═════ MATERIAL FOR THIS TASK
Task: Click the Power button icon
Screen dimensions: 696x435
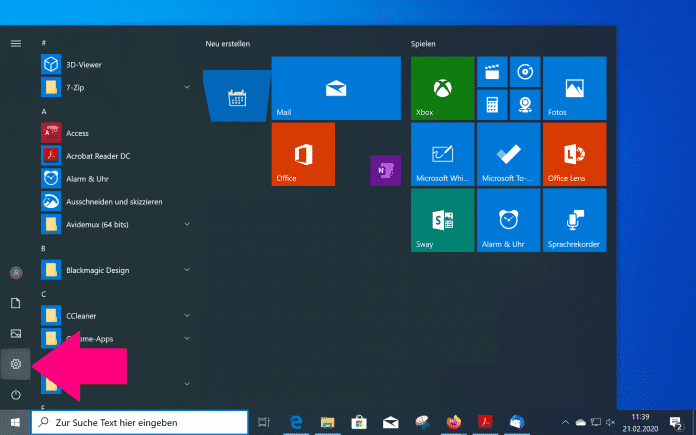Action: point(16,396)
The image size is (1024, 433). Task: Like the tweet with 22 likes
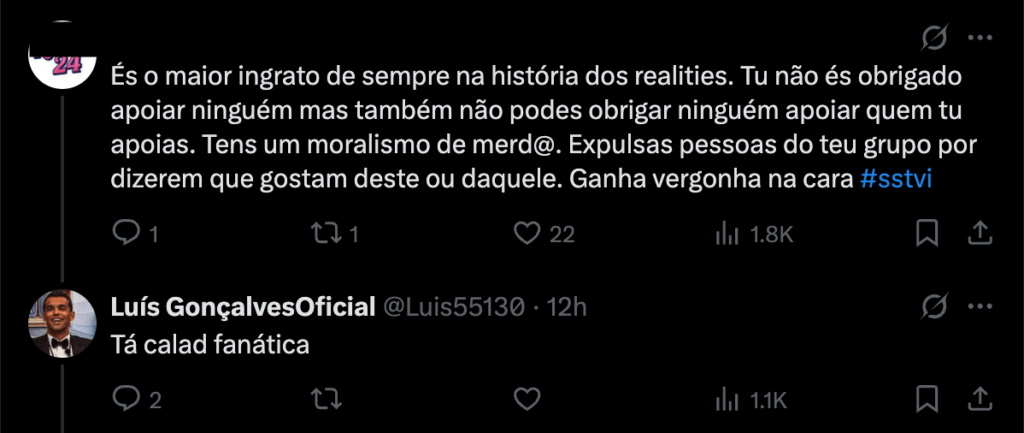click(526, 234)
══════════
The output should be the material above, copied exactly, without its pictures.

* **REPLY TO THE TASK**
Task: Click the Power button icon
Screen dimensions: 696x435
Action: point(16,396)
The image size is (1024, 433). Task: Like the tweet with 22 likes
click(526, 234)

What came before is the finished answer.